Saved entries
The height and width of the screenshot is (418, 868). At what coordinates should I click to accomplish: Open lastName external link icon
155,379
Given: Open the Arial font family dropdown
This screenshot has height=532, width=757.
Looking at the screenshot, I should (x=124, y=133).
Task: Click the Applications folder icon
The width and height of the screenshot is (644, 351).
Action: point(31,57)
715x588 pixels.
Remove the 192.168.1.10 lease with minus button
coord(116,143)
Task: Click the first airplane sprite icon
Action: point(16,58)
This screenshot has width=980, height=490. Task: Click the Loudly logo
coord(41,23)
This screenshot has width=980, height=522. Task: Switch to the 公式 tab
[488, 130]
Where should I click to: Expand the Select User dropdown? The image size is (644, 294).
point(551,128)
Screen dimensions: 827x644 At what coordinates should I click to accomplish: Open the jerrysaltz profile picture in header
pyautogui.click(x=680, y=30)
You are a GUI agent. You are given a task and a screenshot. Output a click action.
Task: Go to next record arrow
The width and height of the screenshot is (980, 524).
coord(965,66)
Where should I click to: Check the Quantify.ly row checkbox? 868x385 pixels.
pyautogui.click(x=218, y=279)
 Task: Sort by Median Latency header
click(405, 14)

Task brief:
Copy every record above exactly as it appears.

Exercise result:
The height and width of the screenshot is (418, 868). At what coordinates should I click to accomplish: Open lastName external link icon
155,379
Given: Open the Arial font family dropdown
This screenshot has height=532, width=757.
Looking at the screenshot, I should (x=124, y=133).
Task: Click the Applications folder icon
The width and height of the screenshot is (644, 351).
Action: point(31,57)
715x588 pixels.
Remove the 192.168.1.10 lease with minus button
coord(116,143)
Task: Click the first airplane sprite icon
Action: point(16,58)
This screenshot has width=980, height=490. Task: Click the Loudly logo
coord(41,23)
This screenshot has width=980, height=522. Task: Switch to the 公式 tab
[488, 130]
Where should I click to: Expand the Select User dropdown? The image size is (644, 294).
point(551,128)
Screen dimensions: 827x644 At what coordinates should I click to accomplish: Open the jerrysaltz profile picture in header
pyautogui.click(x=680, y=30)
You are a GUI agent. You are given a task and a screenshot. Output a click action.
Task: Go to next record arrow
The width and height of the screenshot is (980, 524).
coord(965,66)
Where should I click to: Check the Quantify.ly row checkbox? 868x385 pixels.
pyautogui.click(x=218, y=279)
 Task: Sort by Median Latency header
click(405, 14)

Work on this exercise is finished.